## Task instructions
No pictures belong in the copy. Reproduce exactly the lines beginning at the line containing "Where should I click to: Click the New" and continuing to the end of the entries below.

(Saved entries)

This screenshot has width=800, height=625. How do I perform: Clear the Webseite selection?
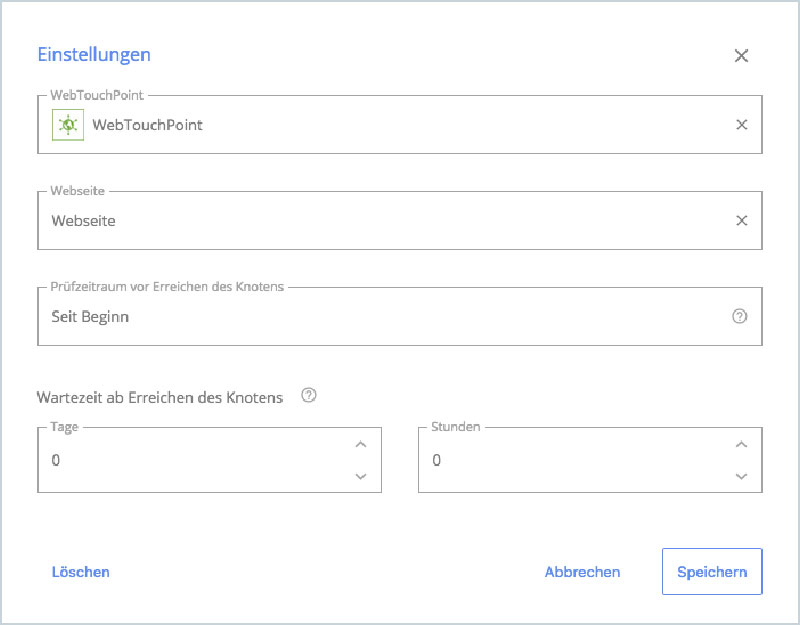pyautogui.click(x=741, y=220)
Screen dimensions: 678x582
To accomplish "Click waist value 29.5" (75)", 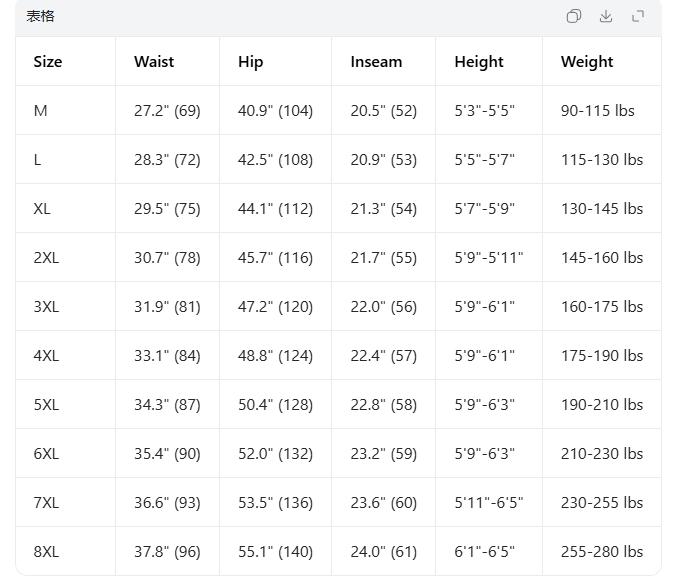I will 167,209.
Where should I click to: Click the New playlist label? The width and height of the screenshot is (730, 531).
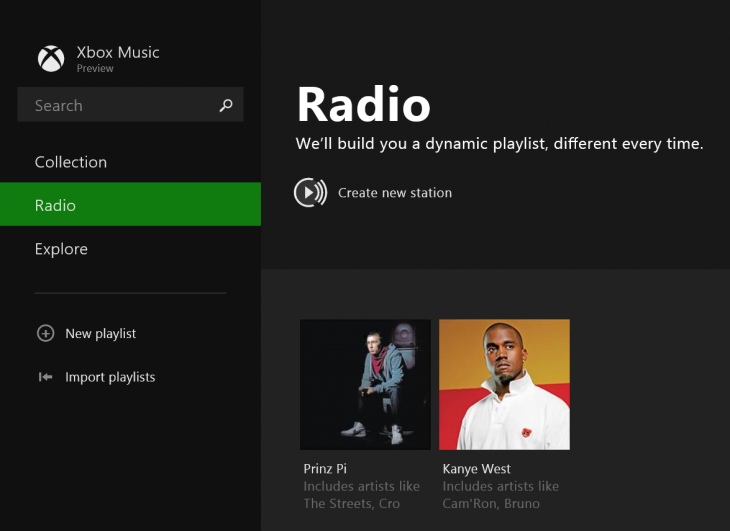click(101, 334)
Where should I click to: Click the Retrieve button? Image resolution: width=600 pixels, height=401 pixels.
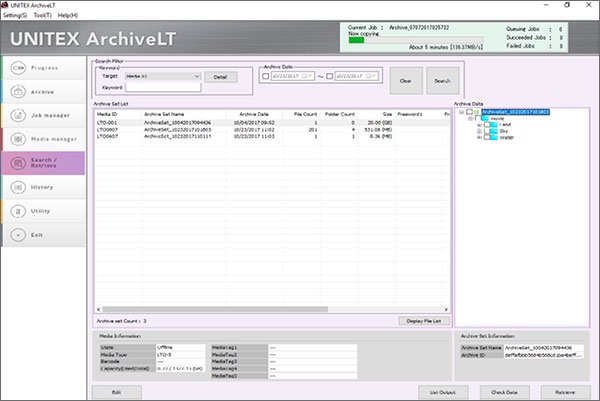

## Result of the exercise
Where should I click to: Click the New playlist label? The width and height of the screenshot is (730, 531).
click(101, 334)
Where should I click to: Click the Retrieve button? Image resolution: width=600 pixels, height=401 pixels.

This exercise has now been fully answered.